Asiento con la cabeza. Solía pensar que los Intrepidez eran audaces. Así es como parecían ser, de todos modos.
Pero tal vez lo que vi como Audaz era en realidad miedo bajo control. ―De todos modos, tus temores son rara vez lo que parecen ser en la simulación.
―¿Qué quieres decir?
―Bueno, ¿realmente tienes miedo de los cuervos? ―dice, con una media sonrisa. La expresión de sus ojos llena de calidez, tanto, que olvido que es mi instructor. Es sólo un chico, hablando casualmente, acompañándome a mi puerta―. Cuando ves uno ¿huyes lejos gritando?
―No. Supongo que no. ― Pienso en acercarme a él, no por una razón práctica, sino sólo porque quiero ver lo que sería estar así de cerca de él, sólo porque quiero hacerlo.
Tonta, una voz dice en mi cabeza.
Doy un paso más cerca y me apoyo contra la pared también, inclinando mi cabeza hacia un lado para mirarlo. Como lo hice en la Rueda de la Fortuna, sé exactamente cuánto espacio hay entre nosotros. Quince centímetros. Me inclino. Menos de quince centímetros. Me siento más caliente, como si él estuviera emitiéndome algún tipo de energía que sólo estando así, lo suficientemente cerca puedo sentirla.
―Así que ¿De qué realmente estoy asustada? ―Le digo.
―No lo sé ―dice él―. Sólo tú puedes saberlo.
Asiento con la cabeza lentamente. Hay una docena de cosas que podrían ser, pero no estoy segura de cuál es la correcta, o incluso si hay sólo una.
―No sabía que convertirte en un Intrepidez sería así de difícil. ―Le digo, y un segundo después, me sorprende el haberlo dicho, sorprendida de haberlo admitido. Me muerdo el interior de mi mejilla y observo a Cuatro cuidadosamente. ¿Fue un error decirle eso?
―No siempre fue así, me han dicho ―dice Cuatro, levantando un hombro. Mi admisión no parece molestarle―. Siendo Intrepidez, quiero decir.
―¿Qué ha cambiado?
―El liderazgo ―dice―. La persona que controla el entrenamiento marca la pauta de comportamiento Intrepidez. Hace seis años, Max y los otros líderes cambiaron los métodos de entrenamiento para hacerlos más competitivos y más brutales, dijeron que pretendían probar la fuerza de las personas. Y eso cambió las prioridades de Intrepidez en su conjunto. Apuesto a que no puedes adivinar quién es el líder de los nuevos protegidos.

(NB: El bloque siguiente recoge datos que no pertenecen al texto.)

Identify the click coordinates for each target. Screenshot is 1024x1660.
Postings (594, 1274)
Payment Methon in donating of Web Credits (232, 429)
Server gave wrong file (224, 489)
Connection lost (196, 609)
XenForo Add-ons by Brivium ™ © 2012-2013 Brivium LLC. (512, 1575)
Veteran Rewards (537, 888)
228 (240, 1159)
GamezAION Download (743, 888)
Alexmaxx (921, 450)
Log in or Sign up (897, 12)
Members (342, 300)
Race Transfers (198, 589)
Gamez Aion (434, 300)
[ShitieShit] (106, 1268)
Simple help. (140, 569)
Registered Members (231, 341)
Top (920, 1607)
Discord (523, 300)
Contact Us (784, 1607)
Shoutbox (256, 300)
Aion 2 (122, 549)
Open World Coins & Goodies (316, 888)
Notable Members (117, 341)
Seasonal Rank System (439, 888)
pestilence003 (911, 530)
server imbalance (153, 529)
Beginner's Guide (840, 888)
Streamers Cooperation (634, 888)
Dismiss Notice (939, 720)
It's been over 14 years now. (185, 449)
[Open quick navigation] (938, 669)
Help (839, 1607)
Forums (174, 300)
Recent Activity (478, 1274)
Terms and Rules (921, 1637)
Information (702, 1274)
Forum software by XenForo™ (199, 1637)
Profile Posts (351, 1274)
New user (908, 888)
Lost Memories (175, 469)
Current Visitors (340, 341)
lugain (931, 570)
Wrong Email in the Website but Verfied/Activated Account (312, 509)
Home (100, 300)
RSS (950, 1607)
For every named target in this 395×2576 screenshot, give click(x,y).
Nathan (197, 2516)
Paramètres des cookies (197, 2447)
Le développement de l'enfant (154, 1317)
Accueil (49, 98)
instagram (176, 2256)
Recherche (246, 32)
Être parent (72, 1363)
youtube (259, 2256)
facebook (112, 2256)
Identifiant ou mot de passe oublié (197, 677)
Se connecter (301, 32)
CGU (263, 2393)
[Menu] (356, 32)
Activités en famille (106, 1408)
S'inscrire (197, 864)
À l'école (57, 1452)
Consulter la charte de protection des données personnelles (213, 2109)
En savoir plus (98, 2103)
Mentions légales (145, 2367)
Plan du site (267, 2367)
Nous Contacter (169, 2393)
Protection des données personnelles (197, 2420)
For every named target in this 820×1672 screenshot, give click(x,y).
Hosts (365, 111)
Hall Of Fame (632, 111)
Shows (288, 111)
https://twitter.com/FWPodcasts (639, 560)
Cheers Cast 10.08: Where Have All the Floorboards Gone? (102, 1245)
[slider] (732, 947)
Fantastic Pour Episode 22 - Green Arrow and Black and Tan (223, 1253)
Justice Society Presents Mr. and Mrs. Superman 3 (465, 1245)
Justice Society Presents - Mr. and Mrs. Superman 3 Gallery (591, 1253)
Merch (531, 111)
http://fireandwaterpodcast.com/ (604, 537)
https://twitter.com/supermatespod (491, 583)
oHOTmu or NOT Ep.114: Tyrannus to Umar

La respuesta es obvia: Eric. Ellos lo entrenaron para ser cruel, y ahora sé que entrenará al resto de nosotros para ser crueles también.
Miro a Cuatro. Su entrenamiento no funcionó en él.
―Si tú fuiste el que clasificó primero en tu clase de Iniciados ―le digo―. ¿Cuál fue el puesto de Eric?
―Segundo lugar.
―Así que fue su segunda opción para el liderazgo. ―Asiente lentamente―. Y tú fuiste la primera.
―¿Qué te hace decir eso?
―Por la manera en que Eric estaba actuando en la cena la primera noche. Celoso, a pesar de que tiene lo que quiere.
Cuatro no me contradice. Debo estar en lo cierto. Quiero preguntarle por qué no tomó la posición que los líderes le ofrecieron, por qué es tan resistente al liderazgo, cuando parece ser un líder natural. Pero sé cómo se siente Cuatro acerca de las preguntas personales.
Sorbo por la nariz, limpio mi rostro una vez más, y aliso mi cabello.
―¿Me veo como que he estado llorando? ―digo.
―Hmm. ―Se inclina cerca, entrecerrando los ojos como si estuviera inspeccionando mi rostro. Con una tensa sonrisa en la comisura de su boca. Se inclina más cerca, por lo que respiramos el mismo aire, si pudiera recordar respirar―. No, Tris ―dice. Una mirada más seria sustituye su sonrisa y agrega―. Luces fuerte como una roca.